Nigeria, like many other countries across the globe is left with three possible policy options, for economic survival. The first is to drastically cut down on public expenditure, which the federal and state governments are not willing to do. What with whopping billions of budgetary allocations earmarked to satiate the epicurean tastes of the political class, at a time over 70 per cent of Nigerians live on less than one dollar per day? Or, when unemployment of graduates has escalated to the level of a time-bomb.

The second approach is to allow those who have the ability to pay higher taxes to do so, as former President Barack Obama’s administration championed in the U.S. The third is to combine the two to meet the needs of the society.

The forceful arguments of the Parliamentarians as anchored by Owoyemi is that there is no clear-cut direction or compass to point accurately to the way forward our policy makers are piloting the ship of state. Their reasons are obvious. The persisting problems that have bedeviled the energy sector for eons, as well as even ineffective road construction and repairs are reflective of the gross failure of the economic policies. Though several research findings have raised the alarm over the over reliance on petro-dollars not much has changed. More has been said than done on economic diversification.

That is the informed position of the People’s Parliament that the need to transform the capital market in such a way as to capture possible public revenue is important. Nigeria must develop its tax system in such a manner that there is a great collaboration amongst the federal, states and local governments and for the last two to have a fairer sharing formula for tax collected. Tax revenues should henceforth be separated from all other revenues and should be shared in accordance with contributions from the states.

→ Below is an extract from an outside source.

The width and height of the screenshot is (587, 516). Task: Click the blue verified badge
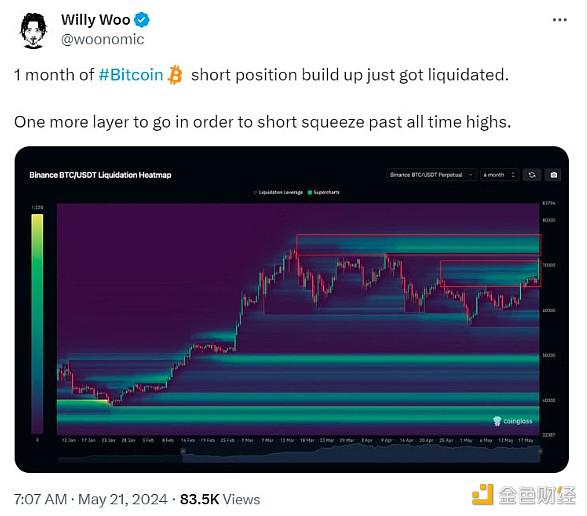(x=142, y=19)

On the issue of financial transaction tax as a levy placed on a specific type of monetary transaction for a particular purpose, Dr. Semiyu Adeyemi of the University of Lagos traced the history to the London Stock Exchange in 1694, which John Maynard Keyes advocated in 1936 in the wake of the Great Depression. He noted that reintroducing it for the Nigerian stock market transactions is good as it is in line with global practices. However, it should not be excessive, and tax administrators should be left to design the model for monitoring, collection and accountability to benefit the citizens.

To further strengthen the implementation of tax policies in Nigeria the full computerisation of the entire economy and transactions has become imperative. This would reduce corruption. The firm belief of experts on taxation is that stable infrastructure should be put in place along with effective monitoring of governance. Poor corporate governance has over the years combined with the monster of financial corruption to cripple the economy.

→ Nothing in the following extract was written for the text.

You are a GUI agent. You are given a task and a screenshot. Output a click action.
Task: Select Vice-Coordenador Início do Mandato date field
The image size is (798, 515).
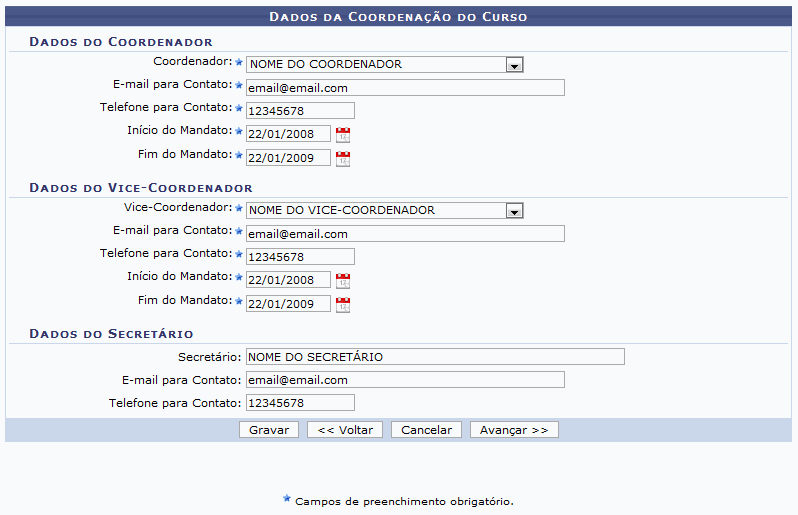(x=288, y=280)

For instance, tackling endemic corruption in the oil sector remains more significant than the shadow of removing fuel subsidy, thereby inflicting undue pains on the consuming masses. Reduction of taxes for those rich individuals who fund elections would never be in the best interest of the economy.

Above all, government should sustain public enlightenment on the need for the citizens to pay their tax as at when due. There should be accountability on the part of government. And Nigerians should also begin to ask pertinent questions on how their various taxes are utilised.